In the decisive Game 5, the rain started, and commissioner Bud Selig—in a rare display of good judgment—sent word to both dugouts that under no circumstances would a World Series clincher be allowed to end after five innings the way a regular season game might. They were going to finish the game. And though the rain finally ended play in the seventh inning, and was unable to resume for two more days that’s exactly what MLB did.
Why shouldn’t NASCAR do the same? At the very least for its signature races—the Chase For The Cup at the end of the year and the Daytona 500. I put the question to Bill, and he ably defended the powers-that-be. He pointed out that it was only the final lap affected by the caution flag and that Junior had the race in hand (whereas the World Series game I compared it to was still close). Bill also added that if there are several laps left, NASCAR will insist the drivers finish the race under competitive circumstances. Fair enough. They’re off the hook.
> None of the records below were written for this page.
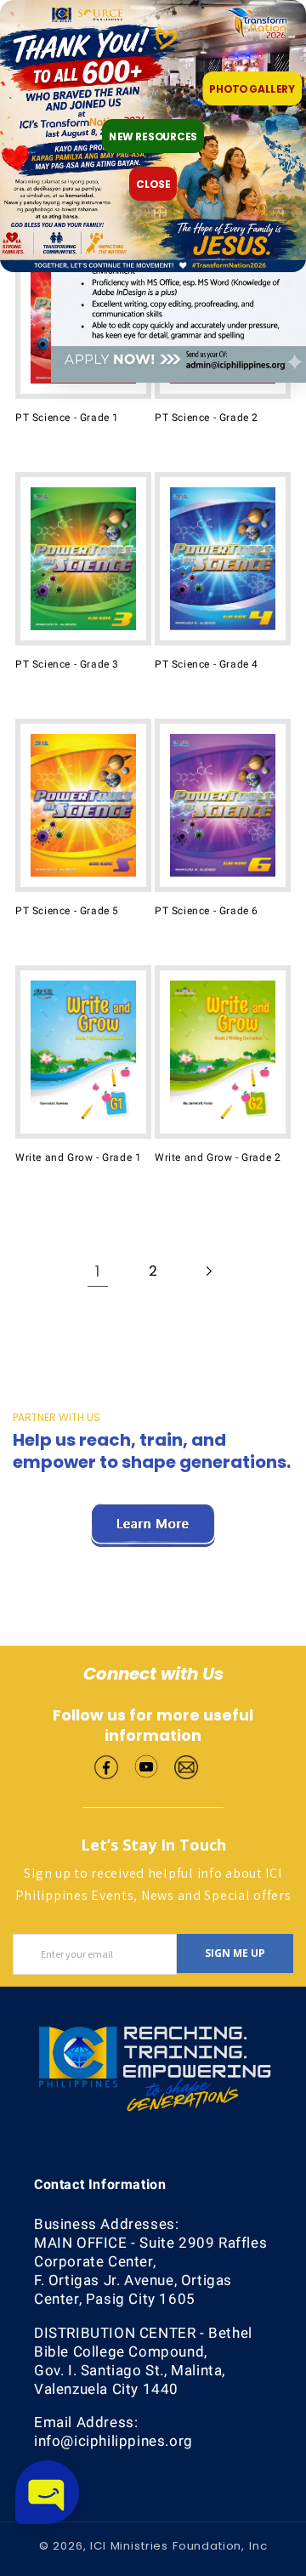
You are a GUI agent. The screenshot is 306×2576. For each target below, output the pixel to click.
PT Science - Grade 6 (206, 911)
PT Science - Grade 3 (67, 664)
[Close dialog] (292, 13)
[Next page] (207, 1271)
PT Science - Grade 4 (206, 664)
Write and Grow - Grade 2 (217, 1157)
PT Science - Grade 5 (67, 911)
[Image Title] (106, 1765)
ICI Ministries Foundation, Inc (178, 2546)
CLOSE (153, 184)
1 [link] (97, 1271)
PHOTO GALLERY (252, 89)
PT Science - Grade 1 (67, 418)
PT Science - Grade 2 (206, 418)
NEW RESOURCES (153, 136)
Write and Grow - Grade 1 (78, 1157)
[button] (47, 2492)
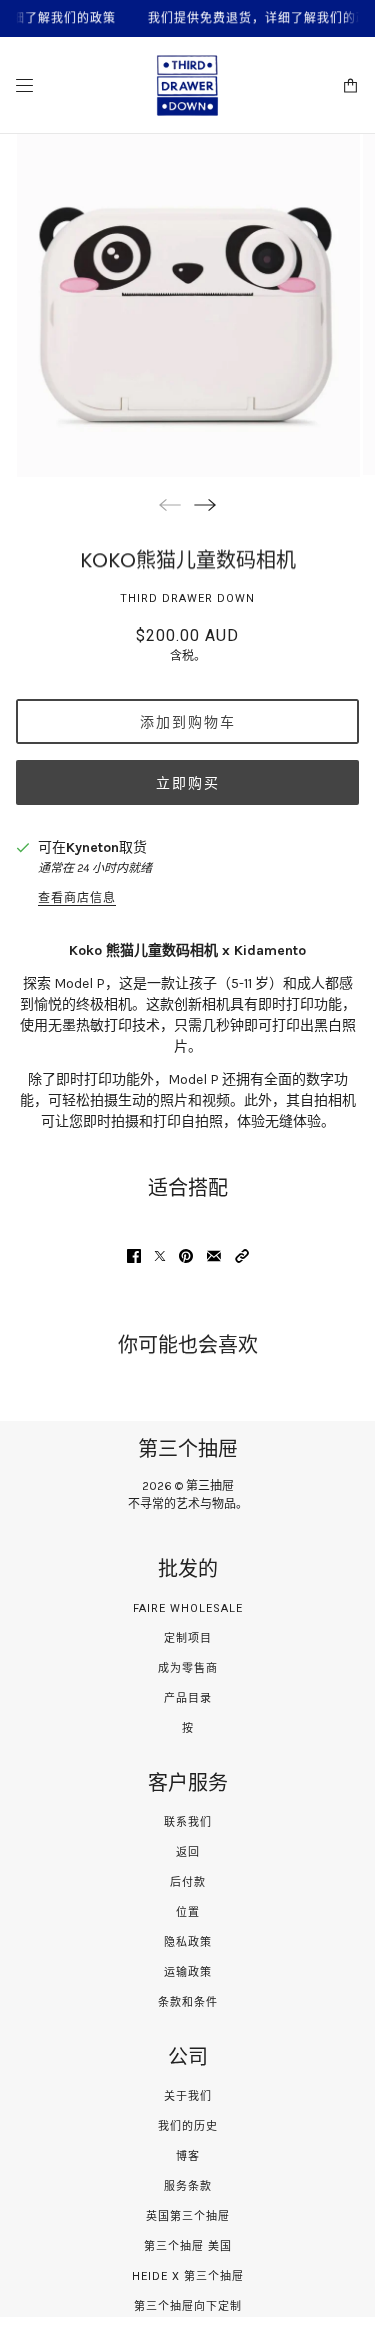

Now we move on to Phoenix, where The Profit On CNBC 500 will run at 3 PM ET on Fox. Phoenix International Raceway won’t ever be confused with Daytona when it comes to being wide-open, but there will be opportunities for fluidity. The track recently raised the banks, which makes it easier to race side-by-side, which in turn makes it easier for a driver to pass.
Jimmie Johnson is, unsurprisingly, the betting favorite, is at 5-1. Kyle Busch, equally unsurprisingly, is close behind at 7-1. Hamlin is getting some serious respect from the smart money, also at 7-1. Then you move down to Kevin Harvick, Keselowski and Kenseth in the 8-1 spot.